İlk yarı, klasik Beşiktaş ilk yarısı gibiydi. Neyse ki hakemin yarı düdüğünü beklemediler, bu sefer 'güzel oyun'u öne aldılar. Golü atan Holosko'dan bir 'Bebeto şov' bekliyorduk, malumunuz bebeği olmuş, ancak o da şampiyonluk aşkıyla bunu bile unutmuş gibiydi.

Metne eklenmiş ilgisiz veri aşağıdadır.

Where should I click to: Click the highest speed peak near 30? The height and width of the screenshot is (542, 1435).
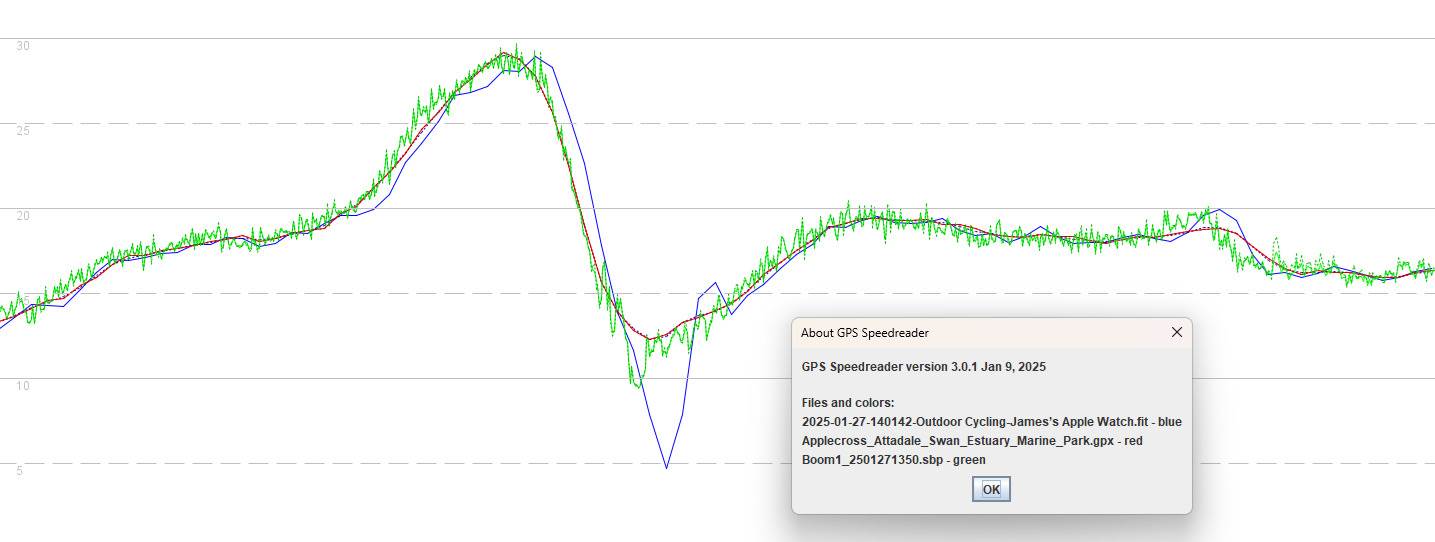515,47
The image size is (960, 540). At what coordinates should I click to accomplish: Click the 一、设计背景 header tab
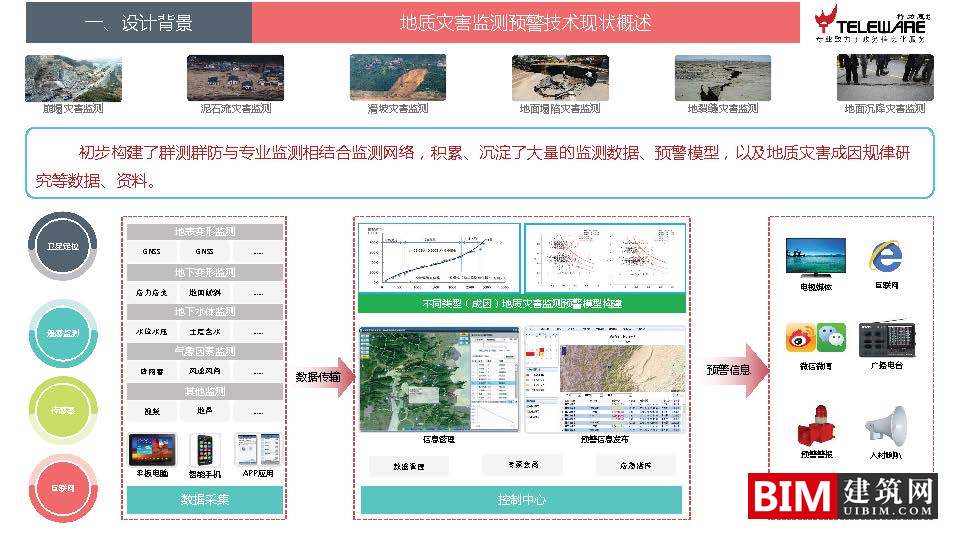click(x=139, y=22)
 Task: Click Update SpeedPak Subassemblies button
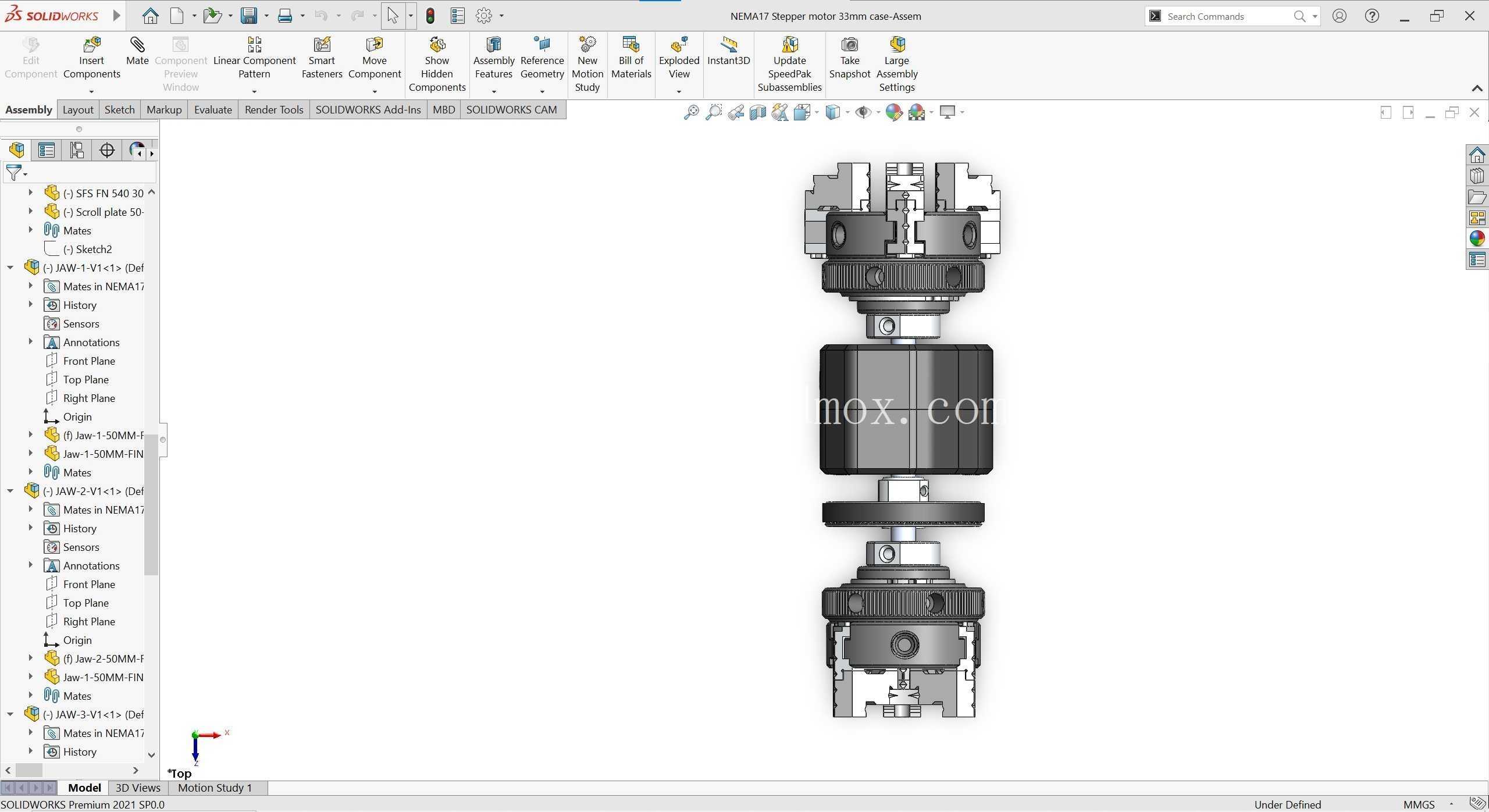[789, 64]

Delgado, aynı tas aynı hamam. Ona verilen kredi, emek ve parayı bana verseler takımın yıldızı olmuştum herhalde. Bu takımın kaptanlığı Delgado gibi ne yaptığı belirsiz, 60. dakikada kenara alınacağı kesin olan bir futbolcuya kalmaz, kalamaz. Beşiktaş yönetimi, Delgado'nun sözleşmesini yenileyerek, üzerine para vererek, daha da kötüsü takım kaptanı yaparak, daha da kötüsü, milyonlarca euro'ya bonservisini alarak çok büyük bir hata yapmıştır. Umarım bu sezon sonu, sonuç ne olursa olsun bu hatadan dönerler ve takım kaptanlığını takımın en yürekten oynayan, en sonuna kadar mücadele eden, en hak edenlerine verirler, hatayı kabul etmek de bir erdemdir. İbo'lara 'iade-i itibar' yapılmalıdır. Düşünsenize, bu arkadaşlar 'çocukça' bir kavga yüzünden az kalsın takımlarından koparılıyordu. Bu sene affedildikten sonra takımın değişilmezleri oldular. İbrahim Toraman, dünkü maçın yıldızıydı. Üzülmez ise, golde hatası olsa da terinin son damlasına kadar mücadele etti. Arkadaşlarına güç verdiler, moral depoladılar. Sorarım size, bu iki yürekli futbolcu olmasaydı, bu sene Beşiktaş'ı Sivok mu, Gökhan Zan mı, Zapo mu kurtaracaktı?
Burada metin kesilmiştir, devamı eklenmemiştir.